The symptom was the kind that makes you doubt your sanity. A service worked perfectly for small requests and hung forever on large ones. Curl a tiny endpoint, instant response. Curl one that returned a few kilobytes of JSON, and the connection would establish, the headers would come back, and then nothing. It would sit there until it timed out. No error, no reset, just a stall partway through the body.
The maddening part of a partial-transfer hang is that everything cheap works. DNS resolves. The TCP handshake completes, you can see the SYN and the SYN-ACK in the capture. TLS negotiates. The server clearly accepts the request and starts to answer. So all the things you would normally suspect are demonstrably fine, which sends you off looking at the application, the load balancer, the timeout settings, anything but the layer that is actually broken.

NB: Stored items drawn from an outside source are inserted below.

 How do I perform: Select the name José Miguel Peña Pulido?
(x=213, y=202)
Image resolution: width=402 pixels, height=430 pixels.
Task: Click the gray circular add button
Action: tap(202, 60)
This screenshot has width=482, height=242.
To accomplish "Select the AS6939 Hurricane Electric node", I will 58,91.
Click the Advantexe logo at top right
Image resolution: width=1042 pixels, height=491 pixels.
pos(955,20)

The tell, once you know to look for it, is the relationship between request size and failure. Small payloads work, large payloads hang, and there is a threshold somewhere in between. That is not an application bug. Applications do not care how big a response is, they just write bytes to a socket. Something at the network layer is dropping the big packets and passing the small ones, and the canonical cause of that is the MTU.

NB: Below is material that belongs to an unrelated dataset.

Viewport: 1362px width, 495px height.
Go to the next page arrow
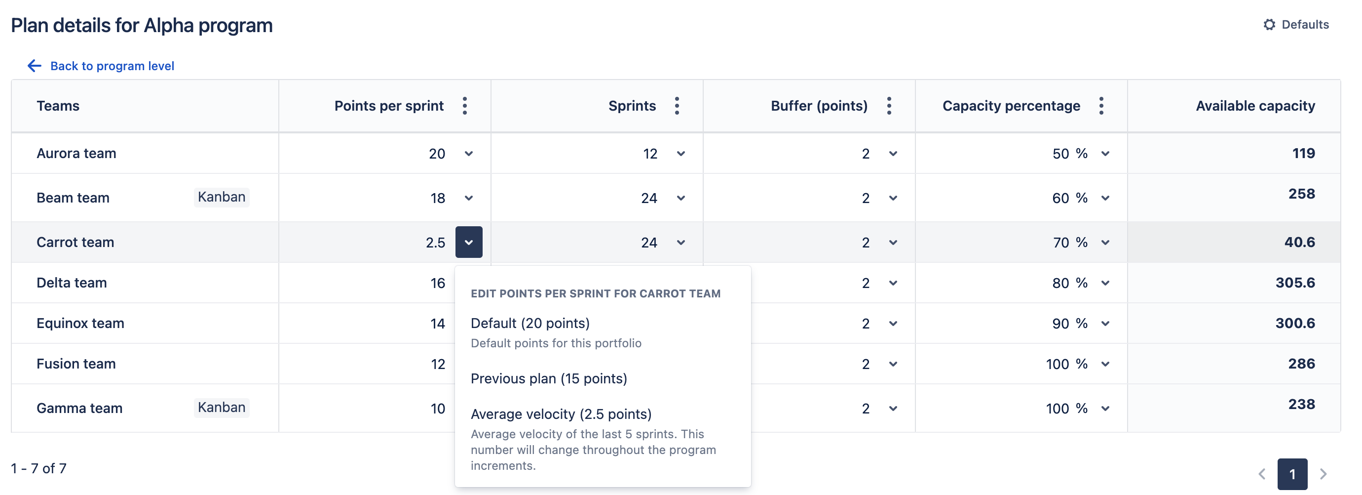[x=1323, y=474]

Here is the mechanism. Ethernet typically carries a 1500-byte maximum transmission unit. When a path has a smaller MTU somewhere in the middle, a VPN tunnel, a PPPoE link, some encapsulation that eats into the budget, a full-size packet is too big to pass. Normally the router that cannot forward it sends back an ICMP "fragmentation needed" message, the sender learns the path MTU, and shrinks its packets. This is path MTU discovery and it is supposed to be invisible.
It works right up until someone blocks ICMP. A firewall configured by someone who decided ICMP was a security risk and dropped all of it will silently swallow those "fragmentation needed" messages. Now the sender never learns the path is narrower. It keeps sending 1500-byte packets with the don't-fragment bit set, the narrow link keeps dropping them, and the feedback that would fix it never arrives. Small responses fit in packets under the limit and sail through. Large responses need full-size packets, which vanish into the void. The connection hangs because TCP is dutifully retransmitting packets that can never get through.
In this case the narrow link was a VPN tunnel between two sites, and the firewall in front of it was eating ICMP type 3 code 4. You can confirm it in seconds with a ping that sets the don't-fragment bit and steps up the size:
ping -M do -s 1472 host # 1472 + 28 bytes header = 1500, works
ping -M do -s 1473 host # one byte over, "message too long" or silent drop
Find the size where it stops working and you have found your path MTU.
The fix has two halves. The proper one is to stop dropping ICMP fragmentation-needed messages, because path MTU discovery is not optional, it is how the internet copes with mixed link sizes, and blanket-blocking ICMP breaks it. The pragmatic one, when you do not control the offending firewall, is MSS clamping: have the router rewrite the TCP maximum segment size during the handshake so both ends agree to use smaller packets from the start and never generate one too big to fit.
I have lost more hours to this exact bug than I would like to admit, across more jobs than one, and the lesson never changes. When a connection works for small things and hangs for big things, stop reading application logs. It is the MTU. It is always the MTU.